INSTRUCTIONS FOR THE TASK ->
The records that follow are to be repeated in full, with no pictures retained.

TASK MATERIAL ->
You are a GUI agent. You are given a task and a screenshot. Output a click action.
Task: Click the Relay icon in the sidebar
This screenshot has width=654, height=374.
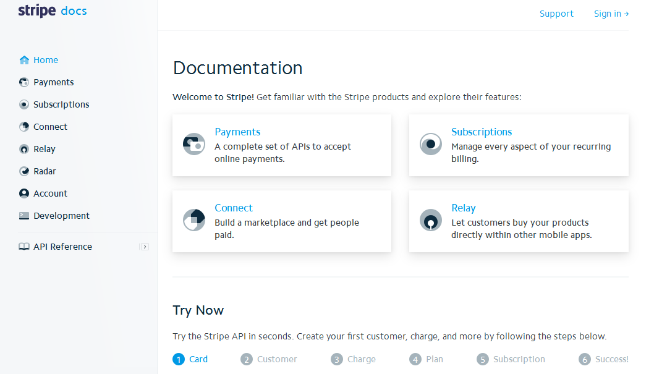(24, 149)
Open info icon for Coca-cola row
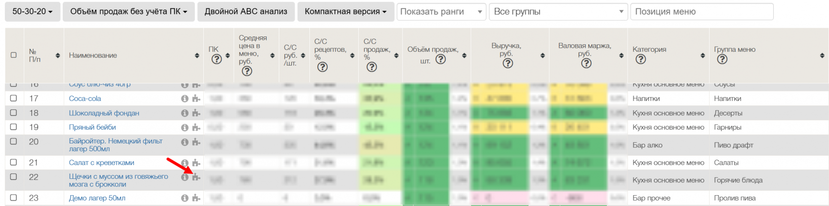 185,99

WRITTEN ANSWER ->
You are a GUI agent. You are given a task and a screenshot. Output a click action.
Task: Click the Relay icon in the sidebar
This screenshot has width=654, height=374.
(24, 149)
Open info icon for Coca-cola row
 185,99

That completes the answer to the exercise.